Relay selection is proven to be one of the most efficient methods to improving the spectral efficiency and maximizing the spatial diversity gain at the same time in multiple-relay systems [13–18]. By selecting the optimal relay from multiple candidates, only one relay is active in each time so as to improve the spectral efficiency considerably, with full spatial diversity gain being obtained. Relay selection techniques in cooperative communications systems can be classified as two modes, i.e., the opportunistic relay selection [19, 20] and the partial relay selection [21], where in the former, the signal-to-noise ratio (SNR) of both the source-to-relay (S→R) and relay-to-destination (R→D) links must be considered by the central unit, but in the latter, the SNR of only the S→R link or R→D link is necessarily considered.

Currently, most of the studies about relay selection have been focused on the scenarios of a perfect channel state information (CSI) being available [22, 23]. However, in practice, an outdated CSI is usually obtained, especially in a high-mobility scenario with a high Doppler Shift and a long feedback delay. In this case, performing relay selection by considering an outdated CSI feedback would be a suitable method to optimize the performance of the cooperative systems at a reasonable CSI feedback cost [24, 25]. In [21], a closed-form expression on the capacity of partial relay selection under outdated CSI was studied, with non-adaptive fixed-rate transmission being considered. The ergodic channel capacity of reactive DF relaying system for non-adaptive fixed-rate transmission is studied in [20, 26]. Besides, an analytical expression of channel capacity in an AF opportunistic relaying system with adaptive transmission has also been derived in [19]. However, an assumption of non-adaptive fixed-rate transmission has been considered in all the studies aforementioned, and partial relay selection with an outdated CSI feedback and adaptive transmission in cooperative networks is still not considerably studied in prior studies.

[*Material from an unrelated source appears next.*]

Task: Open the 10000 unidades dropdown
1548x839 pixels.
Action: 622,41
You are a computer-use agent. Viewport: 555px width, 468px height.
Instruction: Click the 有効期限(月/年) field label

In this article, channel capacity for AF partial relay selection with adaptive transmission techniques under an outdated CSI will be studied, with four classic adaptive transmission techniques, including the constant power with optimal rate adaption (ORA), the optimal power and rate adaption (OPRA), the channel inversion with fixed rate (CIFR) and truncated channel inversion with fixed rate (TIFR), being considered. The main contributions of this article as compared to the existing works are exhibited as follows: (1) the S→D channel is employed in the proposed cooperative transmission to improve the spatial diversity gain, with variant figures of merit, such as channel capacity, outage probability, being analyzed; (2) in consideration of the fact that an outdated CSI may be obtained due to Doppler Shift or feedback delay, relay selection with an outdated CSI is studied; (3) considering the CSI feedback load reduction in relay selection, partial relay selection instead of full opportunistic relaying is studied in this article, with a closed-form expression of the channel capacity for each adaptive transmission technique being derived. The advantages of partial relay selection in the presence of imperfect CSI feedback have also been proven in this article. It’s proven in the numerical results that the diversity order of OPRA is larger than that of TIFR, and the OPRA outperforms TIFR with about 0.15 bits/s/Hz in terms of average channel capacity.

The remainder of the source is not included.